Photo: Juliana Jimenez Jaramillo for Slate
Justin Peters wasn't trendy, but since he's a journalist (he's an editor at the Columbia Journalism Review) and he lives in Brooklyn, it's just a matter of time before he becomes hip. It's inevitable, actually.
Thanks to his keen journalistic insticts, Justin realized that his transformation from a plain ol' guy to a trendy one is a journey that should be shared with the world. Here's his experience in trendy sleeping with dozens of pillow on his bed:
“A Nation Lulled to Sleep”: A true trendsetter is trendy even when he rests his head. I sleep on an inexpensive Ikea bed frame, with a flower-print comforter, sheets purchased by my mother, and four sweat-stained pillows. Four pillows always seemed like a good amount to me—one for each limb. Oh, how wrong I was. “How did we go from a country that longed for a chicken in every pot to one that requires 14 pillows on every bed?” the Times asked earlier this year. I didn’t know the answer, but I wanted in. After all, there are 14 pillows on every bed.

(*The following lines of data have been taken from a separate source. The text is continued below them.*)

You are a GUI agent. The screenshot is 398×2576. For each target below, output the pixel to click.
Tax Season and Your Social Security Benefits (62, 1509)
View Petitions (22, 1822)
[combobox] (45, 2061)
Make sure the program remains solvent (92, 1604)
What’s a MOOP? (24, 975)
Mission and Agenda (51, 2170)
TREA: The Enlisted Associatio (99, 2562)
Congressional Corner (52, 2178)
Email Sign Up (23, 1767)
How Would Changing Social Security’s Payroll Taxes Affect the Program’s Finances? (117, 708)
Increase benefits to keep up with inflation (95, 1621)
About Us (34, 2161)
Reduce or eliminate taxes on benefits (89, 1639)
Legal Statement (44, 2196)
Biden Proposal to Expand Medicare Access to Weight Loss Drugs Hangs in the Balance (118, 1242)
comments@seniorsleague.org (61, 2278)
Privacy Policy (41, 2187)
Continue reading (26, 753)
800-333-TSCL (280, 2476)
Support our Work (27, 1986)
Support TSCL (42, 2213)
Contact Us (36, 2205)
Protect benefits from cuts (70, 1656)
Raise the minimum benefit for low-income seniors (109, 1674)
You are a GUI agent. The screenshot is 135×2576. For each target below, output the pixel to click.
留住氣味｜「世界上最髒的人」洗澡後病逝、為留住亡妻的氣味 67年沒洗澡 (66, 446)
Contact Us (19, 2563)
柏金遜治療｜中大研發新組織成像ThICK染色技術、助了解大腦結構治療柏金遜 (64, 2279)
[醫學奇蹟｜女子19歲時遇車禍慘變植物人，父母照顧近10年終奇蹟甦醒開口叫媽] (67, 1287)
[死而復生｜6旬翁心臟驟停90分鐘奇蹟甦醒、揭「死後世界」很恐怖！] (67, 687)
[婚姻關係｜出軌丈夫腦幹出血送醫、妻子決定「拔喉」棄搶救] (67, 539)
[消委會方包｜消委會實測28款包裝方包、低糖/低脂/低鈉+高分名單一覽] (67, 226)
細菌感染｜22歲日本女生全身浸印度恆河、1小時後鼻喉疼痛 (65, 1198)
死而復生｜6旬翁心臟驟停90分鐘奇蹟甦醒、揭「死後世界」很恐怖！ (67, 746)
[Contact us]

Just to be safe, I scrounged up about 30 pillows of all shapes and sizes, and threw them on my bed until you couldn't see my bed. When night fell, I realized that there is no good way to sleep on a bed containing 30 pillows. Either you sleep on top of them and spend the night writhing like the poor insomniac in The Princess and the Pea, or you sleep under them as if buried in the world's softest avalanche. I eventually arranged them so my body was touching the mattress while being walled in by pillows on all sides, like the victim in some lesser-known Edgar Allan Poe story.
And yet I slept surprisingly well, so much such so that I spent the entire next day bragging about my pillow-y bed and looking forward to sleeping there again. Unfortunately, the second night's sleep was horrible, perhaps because it was really hot in my apartment. I tossed, turned, and thrashed, and ended up flinging most of the pillows to the floor so I could sleep without being awakened by the rising tide of my own sweat. Still, it was worth it. You can't spell "painfully trendy" without "pain."